2,600 residents of Mercer sign up in a week’s time

By Matt Chiappardi, Staff Writer
    In Hightstown, East Windsor and the rest of Mercer County, excitement over an historic presidential race seems to have translated into a huge increase in residents registering to vote.
    “Every four years it’s busy, but this year is even more so probably because of the excitement of an African-American on the Democratic side and a female on the Republican side,” said Bettye Monroe, the county’s superintendent of elections.
    As time marches to the Oct. 14 registration deadline, East Windsor stood at 14,654 registrants Tuesday, with an increase of nearly 250 in just a week, according to the superintendent. In Hightstown, the number of registrations was 2,823, with a nearly 100-person bump from a week earlier, she added.

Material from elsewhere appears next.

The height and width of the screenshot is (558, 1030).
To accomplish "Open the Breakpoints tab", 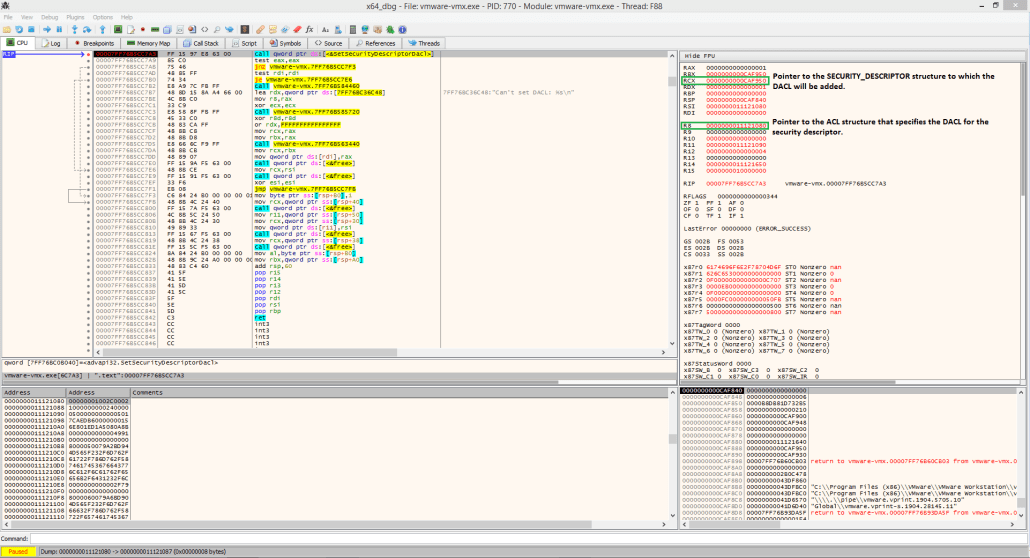I will (96, 43).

    And Ms. Monroe said she expects registrations to accelerate in the days to come.
    In contrast, the 2004 presidential election year saw 14,016 registrants in East Windsor and 2,778 in Hightstown by the deadline, she said.
    Countywide, the registration tally stood at 212,227 Tuesday with an increase of nearly 2,600 registrants over the week, she said. In 2004 that total was only 208,031 by the deadline, she added.

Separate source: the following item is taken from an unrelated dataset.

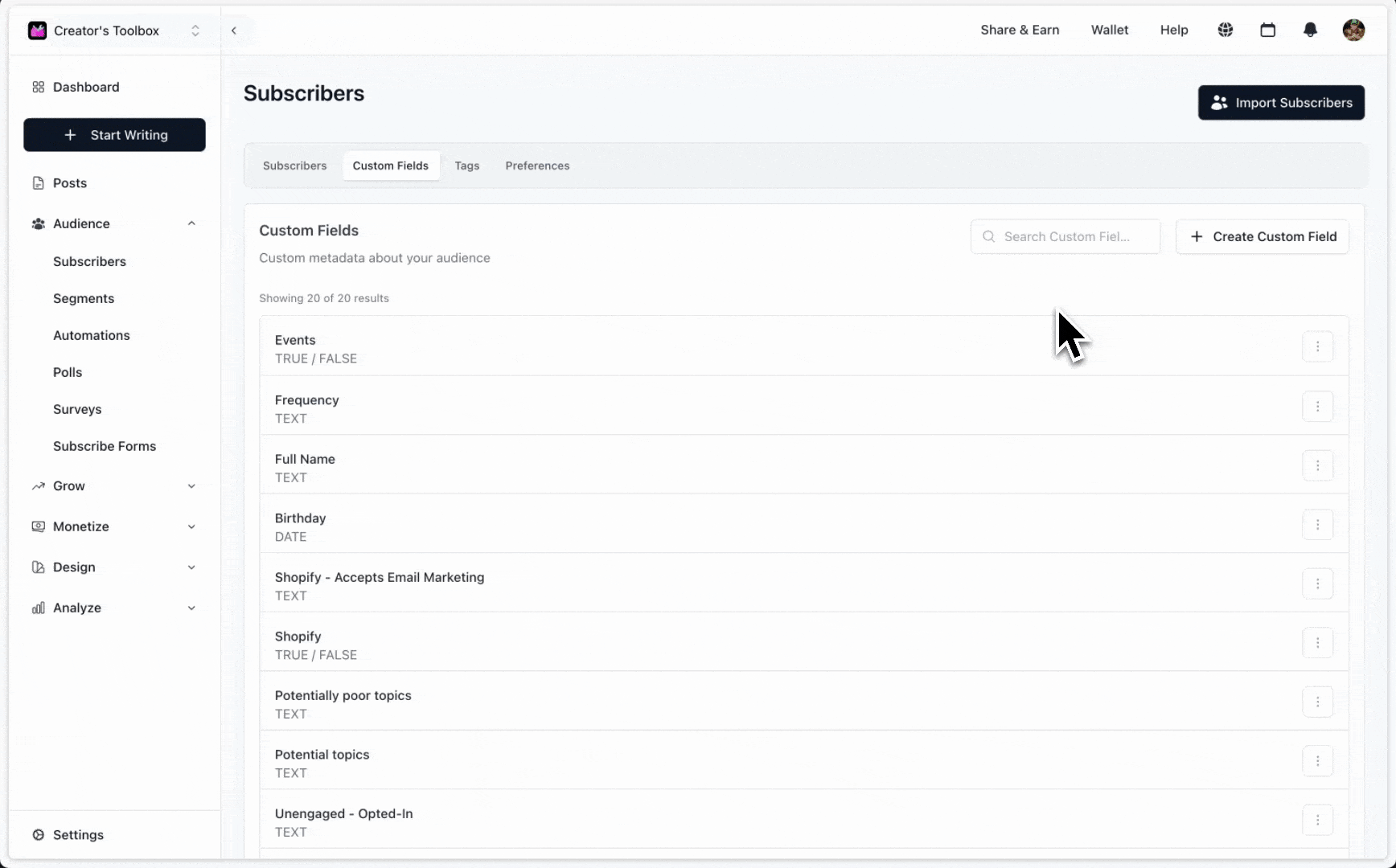Image resolution: width=1396 pixels, height=868 pixels.
Task: Click Import Subscribers button
Action: (x=1281, y=103)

    The influx of registrations has so overwhelmed county election officials, they’ve had to shuffle staff from other departments just to keep up, Ms. Monroe said.
    Workers processing registrations are now working Fridays and Saturdays, days off during national elections past, and have extended their Monday through Thursday workday to 8 p.m., she explained.
    Even interest in absentee ballots has risen, according to County Clerk Paula Sollami Covello.
    So far, the county has received about 6,000 requests for absentee ballots, a “huge spike,” she said Tuesday. Moreover, Ms. Sollami Covello said she expects the number of absentee ballots to double by the Oct. 28 deadline.
    Some of that increase can be attributed to a 2005 change in state law that allows absentee ballots to be cast for any reason, not just illness or travel, she said.
    As with the elections office, the clerk’s office is drawing staff members who normally work on other projects to deal with the influx, Ms. Sollami Covello said.
    From no matter what perspective one looks, the 2008 presidential election promises to be monumental.
    Not only will it result in either the nation’s first black president or its first female vice-president, it’s also the first election since the 1952 race between Gen. Dwight Eisenhower and then-Illinois Gov. Adlai Stevenson not to feature a sitting president or vice-president on either party’s ticket.
    Moreover, the 2008 election is the first one in history pitting two sitting senators against each other, and will most likely result in the first person moving directly from the Senate to the White House since President John F. Kennedy did so in 1961.